Rozmowy kontraktowe z zawodnikami występującymi w innych drużynach można będzie prowadzić dopiero od 1 grudnia, jednak to w żadnym wypadku nie zabrania włodarzom klubów tworzenia tzw. list życzeń. Jasne już jest, że jeśli umowę z Polonią przedłuży Emil Sajfutdinow, to pomimo juniorskiego wieku będzie on figurował w składzie Gryfów pod jednym z seniorskich numerów. Sytuacja ta zmusza więc team pod wodzą prezesa Leszka Tillingera do zakontraktowania solidnego młodzieżowca, który będzie w stanie choćby w niewielkim stopniu zastąpić Rosjanina.
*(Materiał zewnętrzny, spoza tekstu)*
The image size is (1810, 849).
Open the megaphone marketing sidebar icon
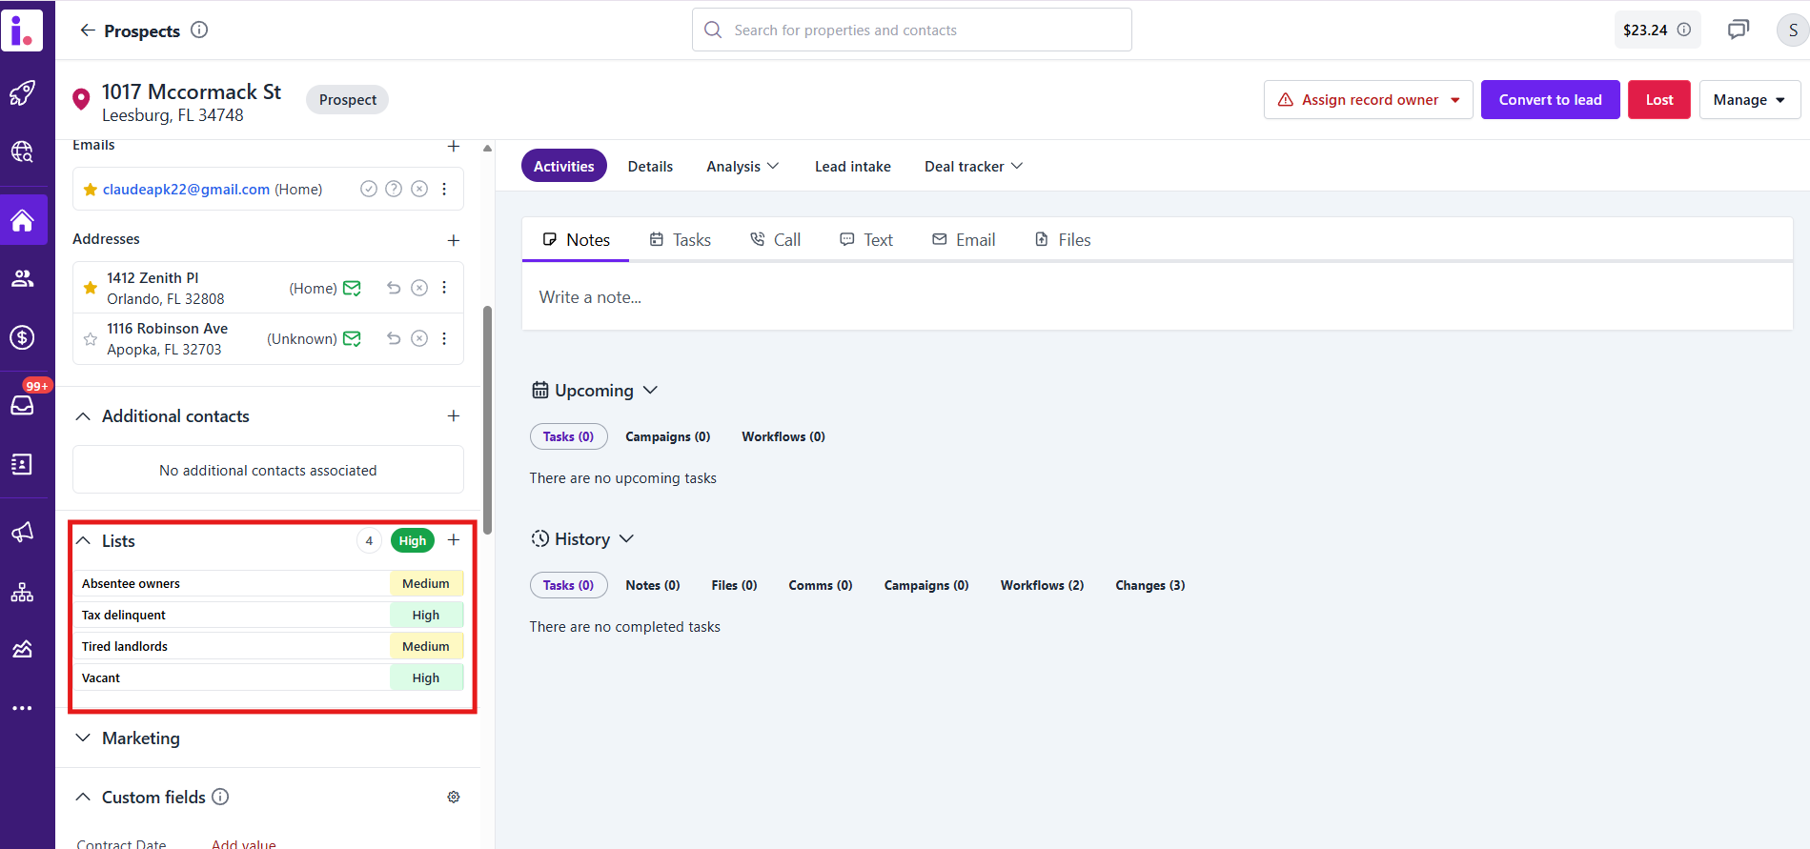(x=22, y=532)
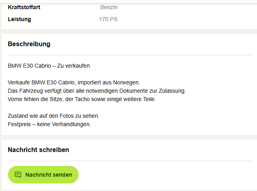This screenshot has width=257, height=191.
Task: Click the Beschreibung section heading
Action: point(29,44)
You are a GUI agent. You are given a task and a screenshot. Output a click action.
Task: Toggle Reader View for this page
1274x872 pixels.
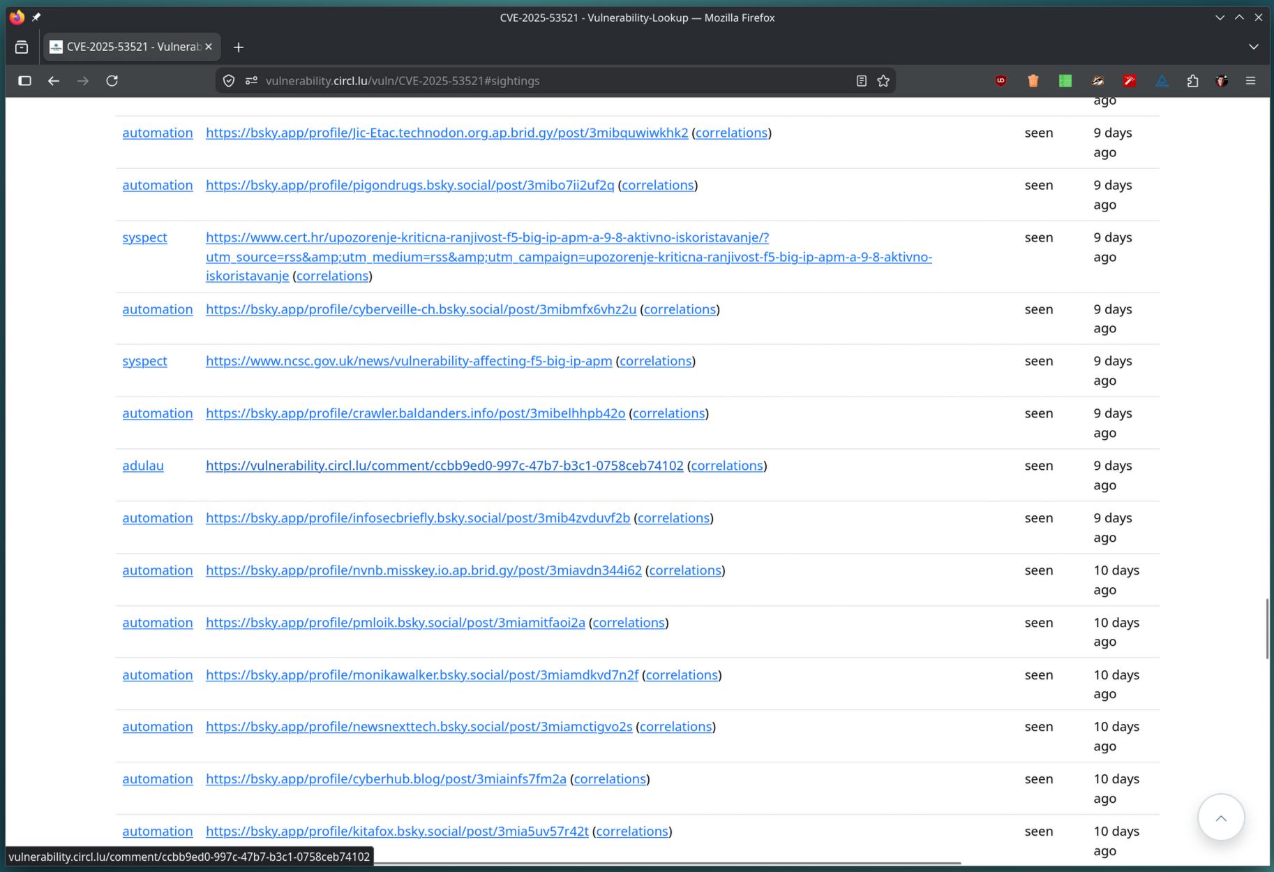point(861,81)
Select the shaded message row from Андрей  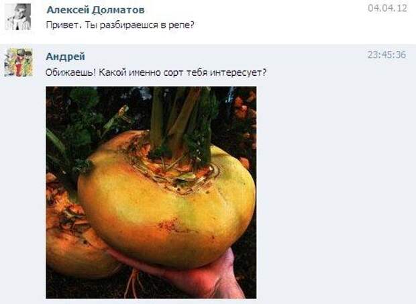point(208,174)
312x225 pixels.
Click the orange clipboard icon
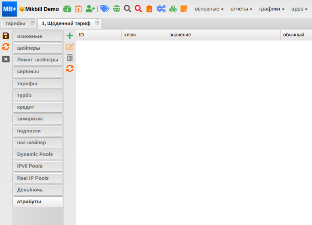pyautogui.click(x=149, y=8)
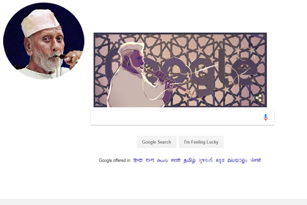Open the circular photo of the musician
Image resolution: width=307 pixels, height=205 pixels.
[43, 41]
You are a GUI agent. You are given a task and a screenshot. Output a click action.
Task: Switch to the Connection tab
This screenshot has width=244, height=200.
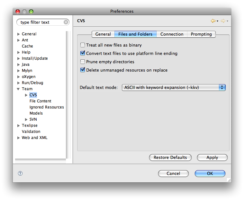pyautogui.click(x=172, y=34)
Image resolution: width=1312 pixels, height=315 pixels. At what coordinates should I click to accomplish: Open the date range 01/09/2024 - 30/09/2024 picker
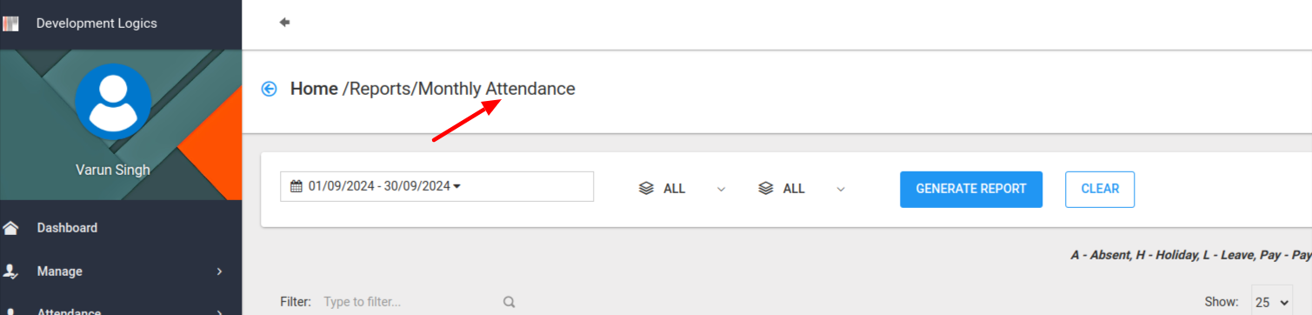[x=436, y=186]
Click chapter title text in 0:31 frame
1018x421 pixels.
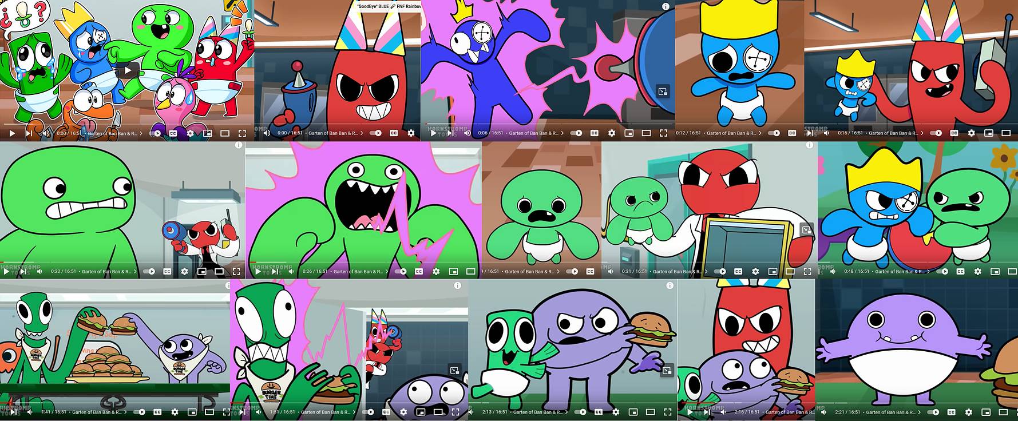678,272
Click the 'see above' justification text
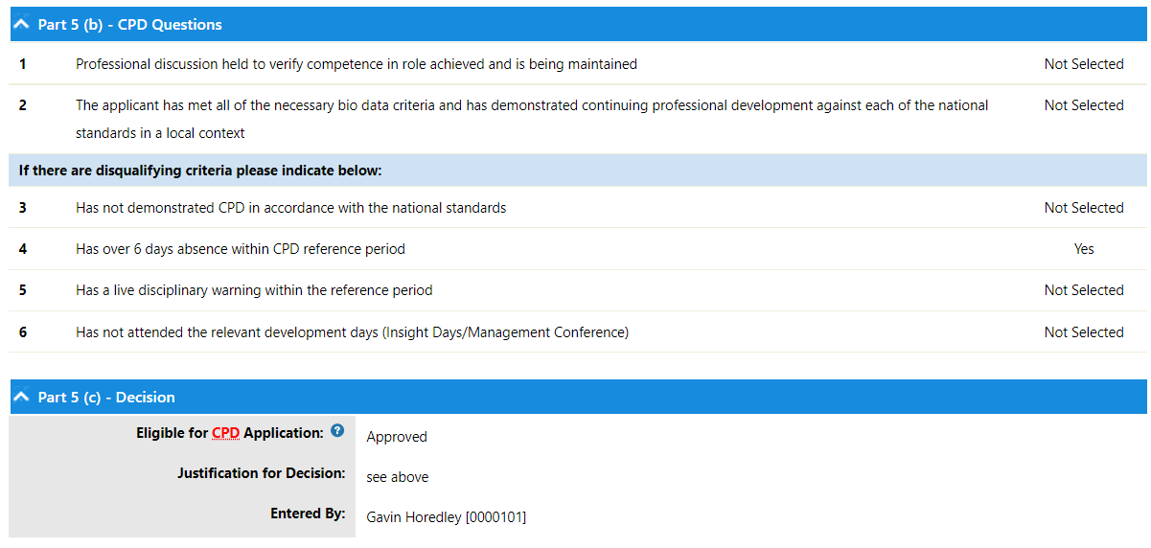This screenshot has width=1151, height=548. [398, 477]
W kuluarach mówi się, że głównym kandydatem na miejsce Sajfutdinowa jest Simon Gustafsson - syn Henrika, żużlowca Polonii w latach 1995-2001, a także 8. zawodnik sobotniego finału Indywidualnych Mistrzostw Świata Juniorów w chorwackim Gorican. 19-letni Szwed zabłysnął w tym sezonie bardzo dobrymi występami w II-ligowym Orle Łódź oraz w ścigającej się w brytyjskiej Elite League ekipie Eastbourne Eagles. Młodzieniec jeździł również w rodzimej Indianernie Kumla, jednak tam nie szło mu już tak rewelacyjnie. - Gustafsson to tylko jedna z opcji. W kręgu zainteresowań jest też Martin Vaculik - powiedział Tillinger w rozmowie z Expressem Bydgoskim.
Gryfy, pomimo słabego początku rozgrywek, w play-off odniosły duży sukces, którym jest możliwość rywalizacji o brązowy medal DMP. Wciąż jednak nie jest przesądzone, czy trener Zenon Plech poprowadzi bydgoszczan w sezonie 2010. - Na razie nikt z władz klubu ze mną nie rozmawiał. Mam kontrakt do końca października i koncentruję się na jego wypełnieniu - oznajmił szkoleniowiec Polonii.
W pierwszym spotkaniu pomiędzy Gryfami a Lwami podopieczni Zenona Plecha triumfowali na własnym terenie 46:44. Początek niedzielnego rewanżu o godz. 18:00 na Arenie Częstochowa.